According to DHHS, Thursday’s declaration comes after 16 mosquito batches tested positive for West Nile virus (WNV) in New Hampshire since the beginning of July: nine in Manchester, three in Nashua, and one each in Salem, Keene, North Hampton and Rye.

“Based on our surveillance information, we believe there is an increased risk for human illness in the southern part of the state,” said Jeffrey Meyers, DHHS Commissioner. “Neighboring states have reported cases in humans, including one in Maine and four in Massachusetts. We are being proactive in New Hampshire, especially as we head into the fall, when mosquito-borne illnesses are most common.”

Health officials in Manchester announced last month the risk level for human illness in the Queen City is categorized as “High,” given the number of mosquito batches that have tested positive there.

Additionally, three hawks and one crow have tested positive in southern New Hampshire this year.
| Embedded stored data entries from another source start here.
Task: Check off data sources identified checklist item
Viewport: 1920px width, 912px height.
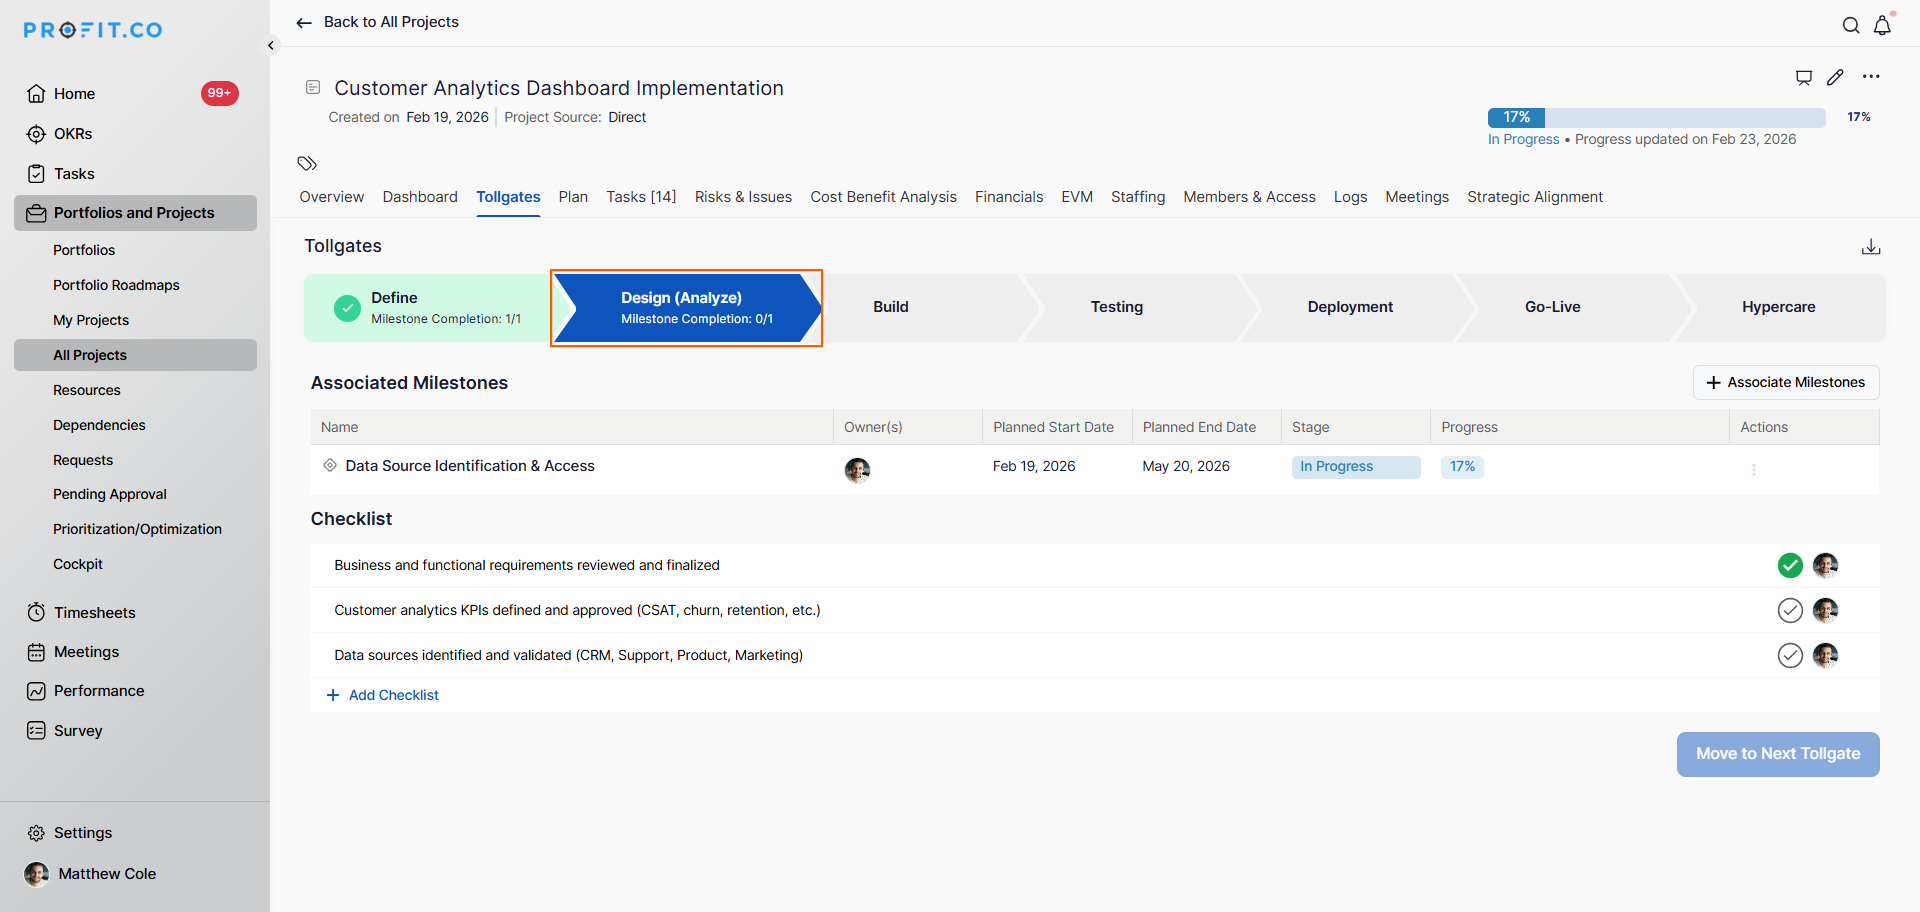Action: click(1790, 655)
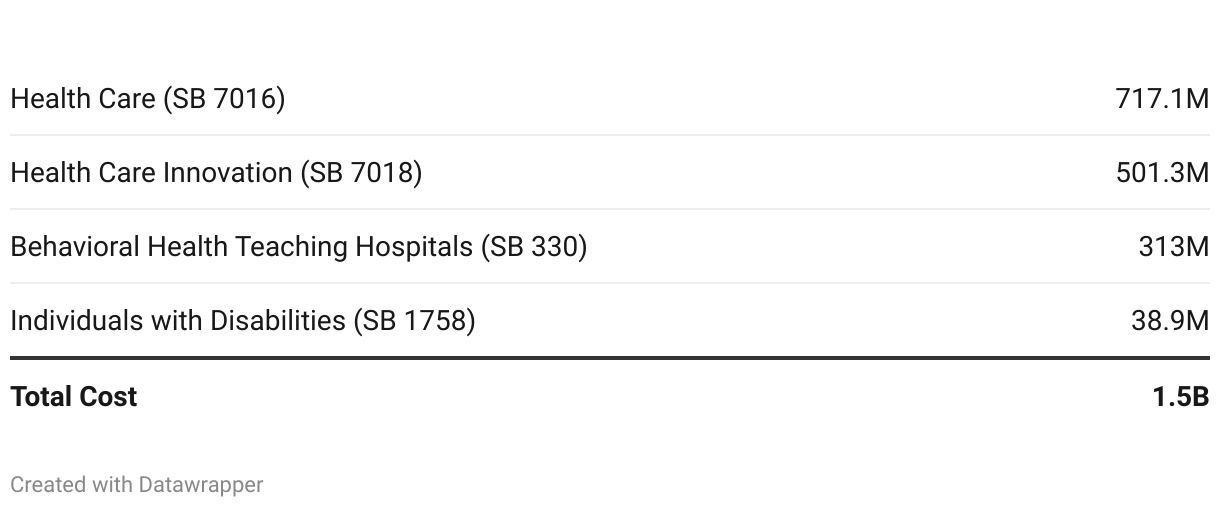Click the Total Cost row label

pyautogui.click(x=74, y=397)
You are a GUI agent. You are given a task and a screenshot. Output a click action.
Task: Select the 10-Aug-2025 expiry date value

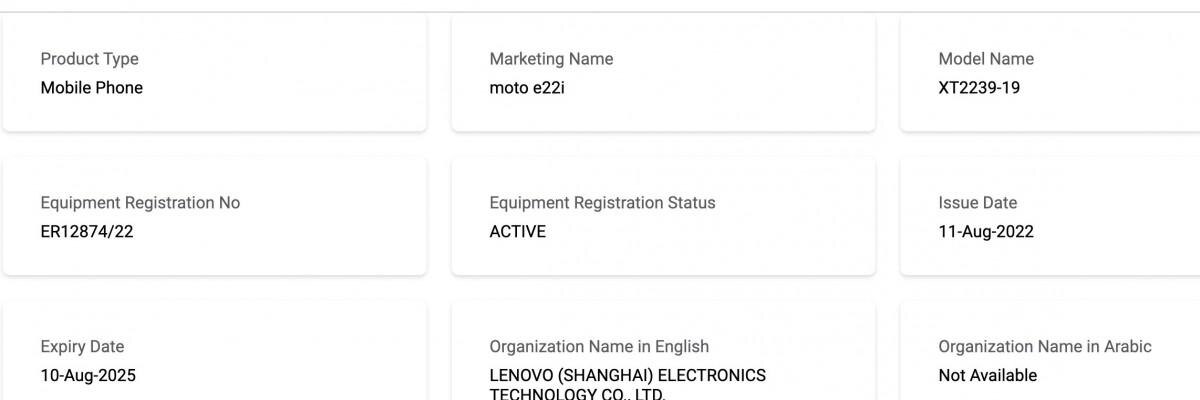88,376
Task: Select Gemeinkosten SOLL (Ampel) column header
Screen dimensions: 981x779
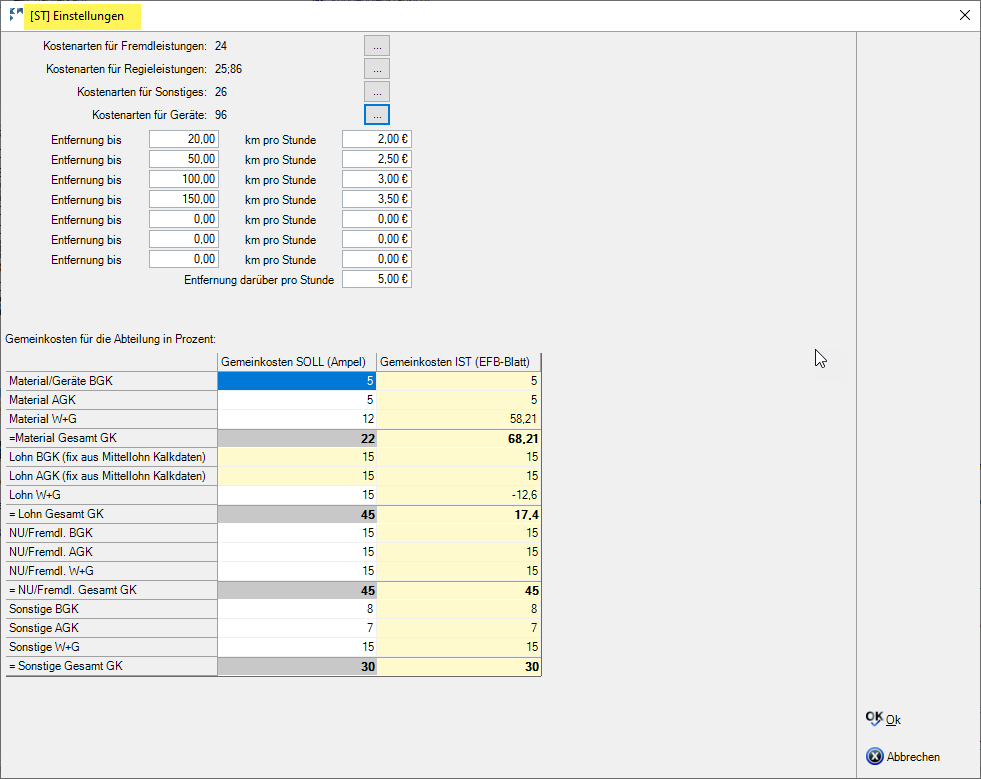Action: [x=297, y=362]
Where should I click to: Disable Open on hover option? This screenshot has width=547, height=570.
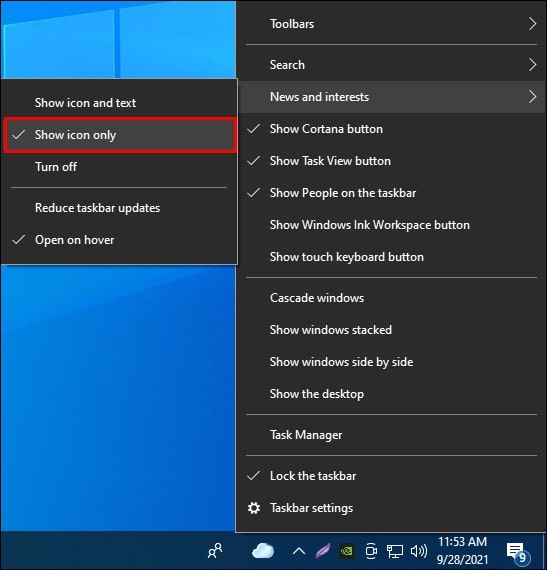pos(119,240)
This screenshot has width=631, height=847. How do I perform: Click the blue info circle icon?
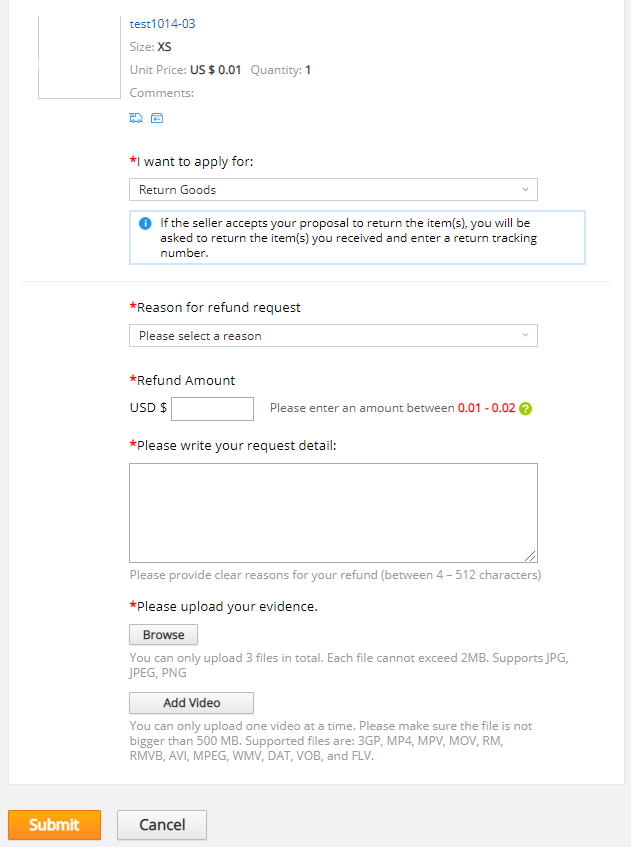click(x=145, y=223)
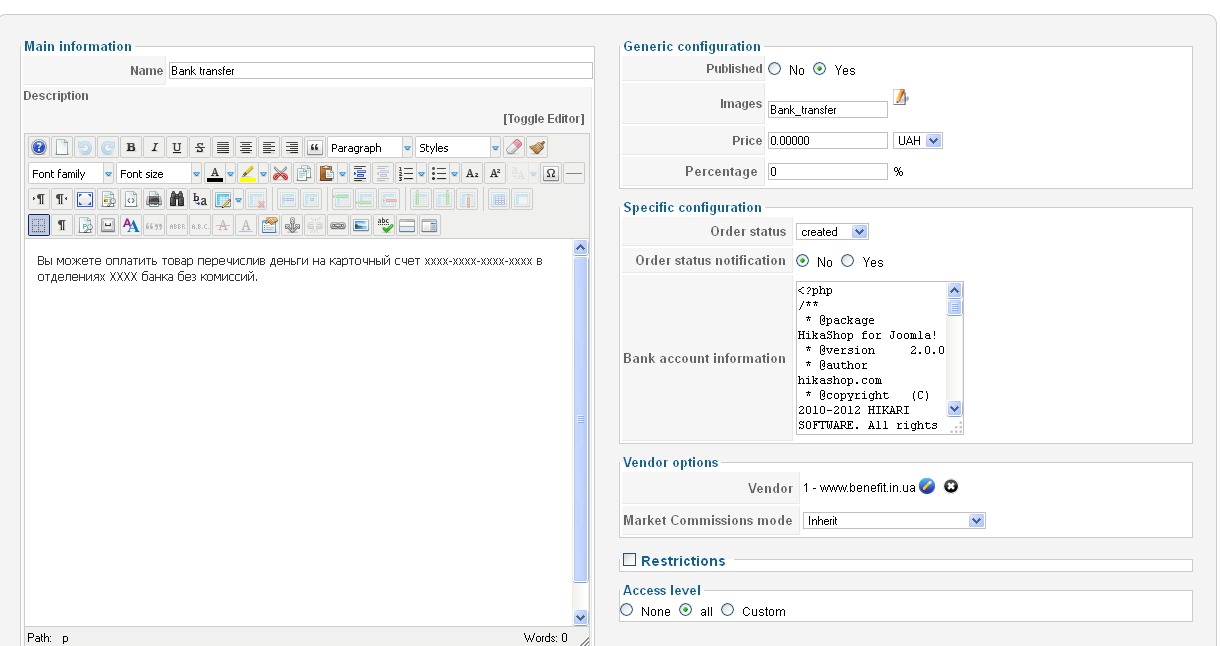The height and width of the screenshot is (646, 1220).
Task: Click the Toggle Editor link
Action: pos(543,118)
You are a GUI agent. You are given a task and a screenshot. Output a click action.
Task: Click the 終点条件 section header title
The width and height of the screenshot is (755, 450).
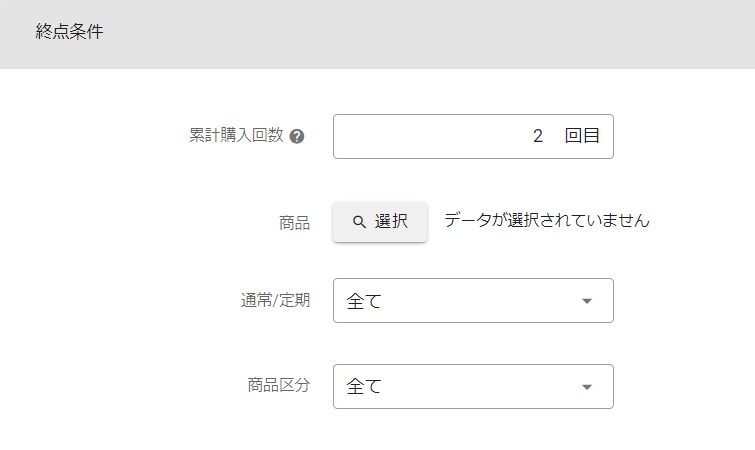(x=69, y=32)
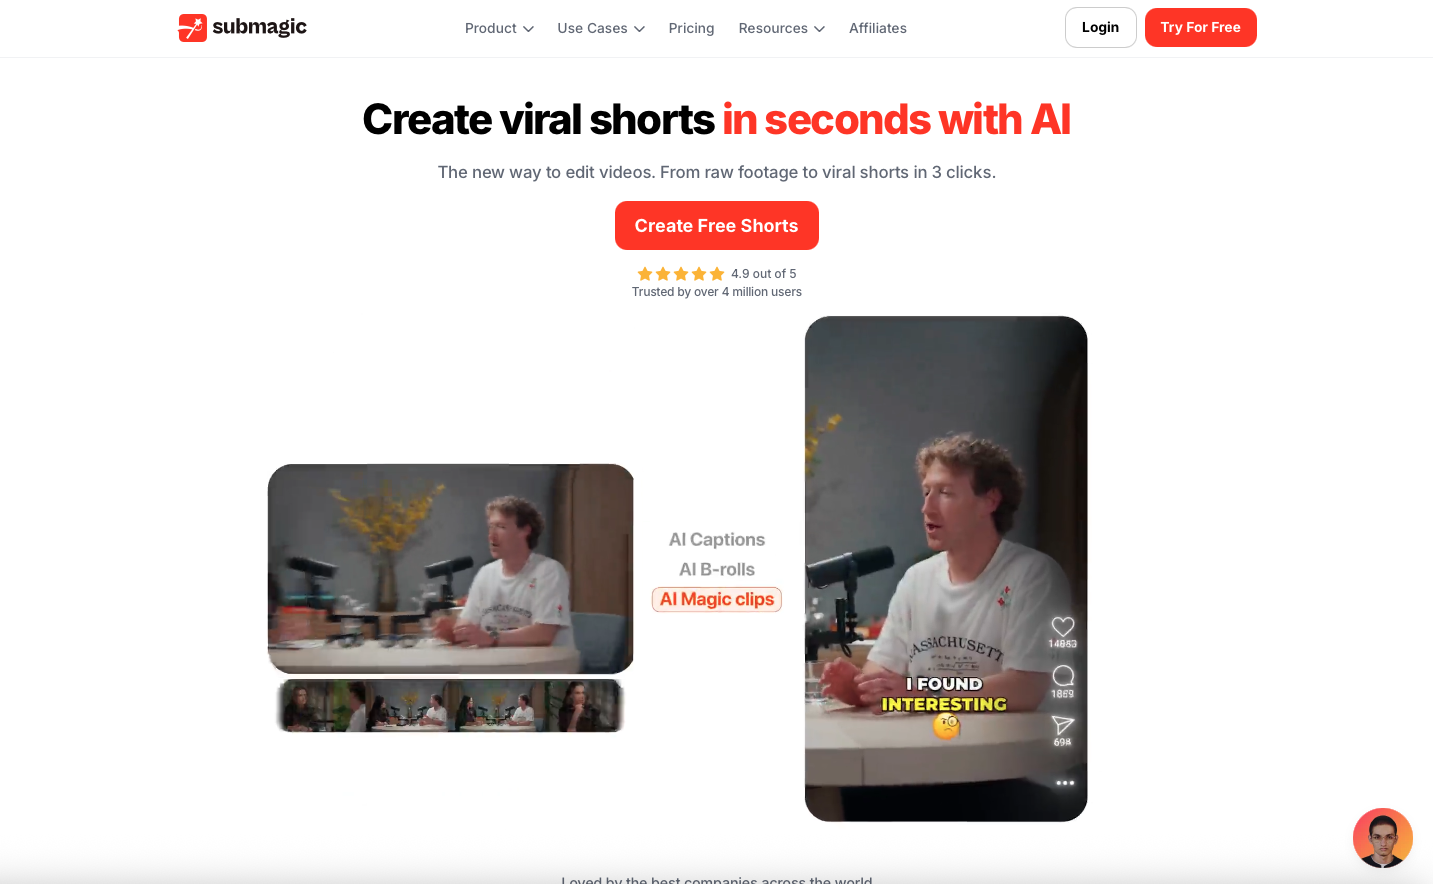Click the thinking emoji on the caption
Image resolution: width=1433 pixels, height=884 pixels.
click(946, 727)
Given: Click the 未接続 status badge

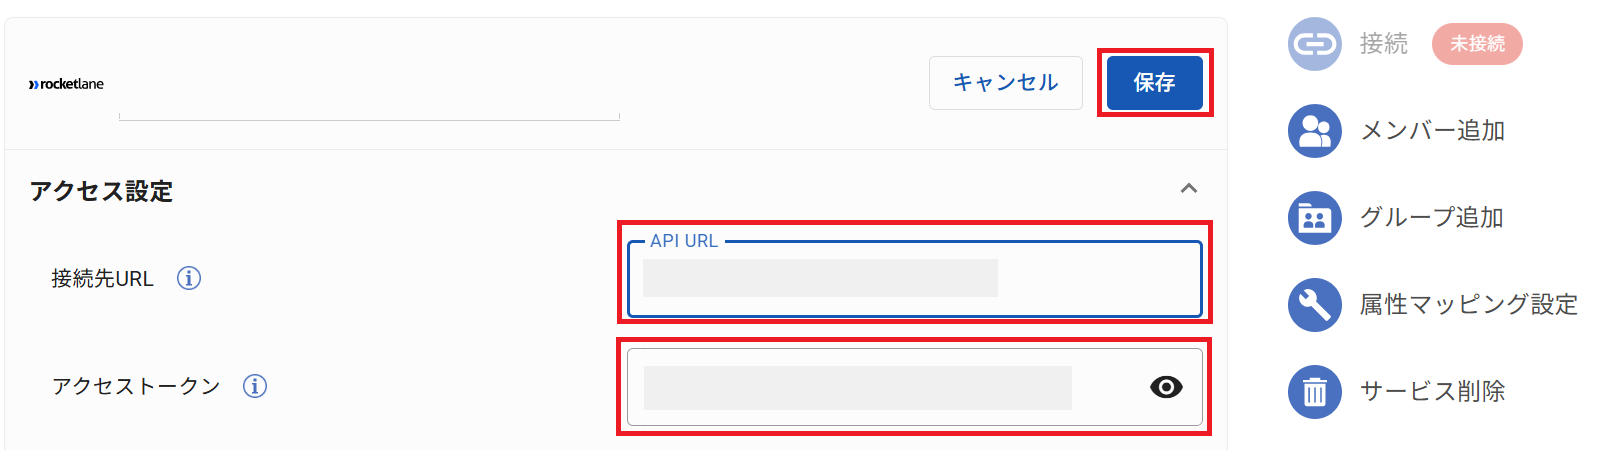Looking at the screenshot, I should coord(1477,44).
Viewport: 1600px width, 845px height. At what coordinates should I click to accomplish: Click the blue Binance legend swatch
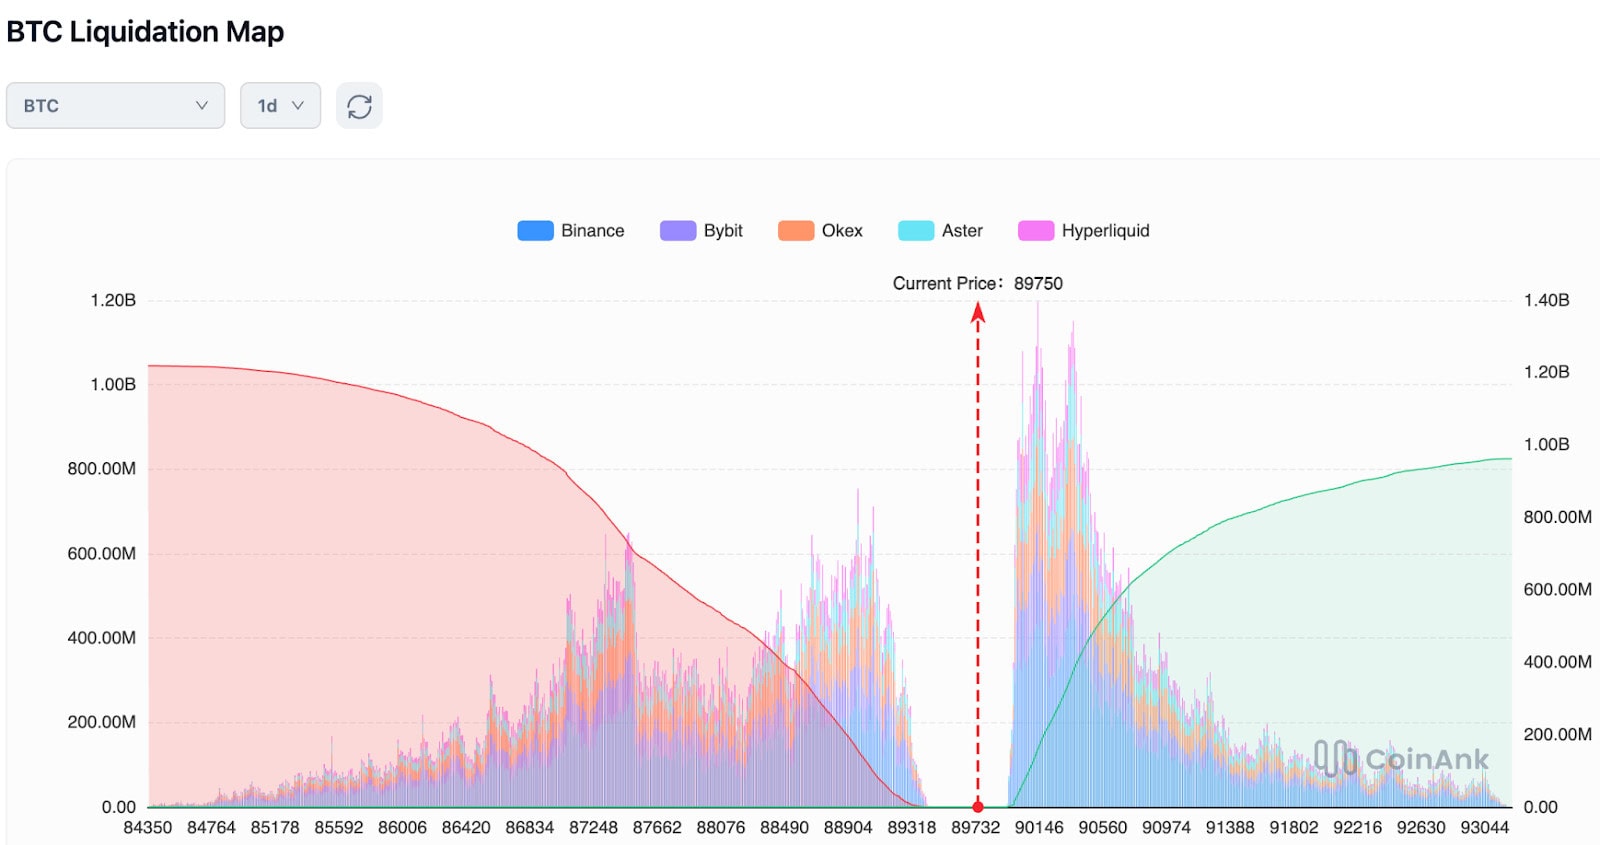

EEE has not been detected in the Granite State so far this year.

WNV and EEE are arboviruses that are transmitted from the bite of an infected mosquito. State health officials urge residents and visitors to New Hampshire to protect themselves and their family members by using an effective mosquito repellant that contains 30 percent DEET, wearing long sleeves and pants at dawn and dusk when mosquitoes are most active, and removing standing water from around homes to eliminate mosquito breeding grounds. Repellents with picaridin, IR3535 and some oil of lemon eucalyptus and para-menthane-diol products also provide protection against mosquito bites, officials said.

According to health officials, symptoms of WNV usually appear within a week after a person is bitten by an infected mosquito, although many people can be infected and not develop any symptoms, or only develop very mild symptoms. Symptoms can include flu-like illness including fever, muscle aches, headaches, and fatigue. A very small percentage of individuals infected with WNV can go on to develop more serious central nervous system disease, including meningitis or encephalitis, health officials said.

DHHS urges anyone experiencing flu-like symptoms, including fever and headache, to contact their local medical provider.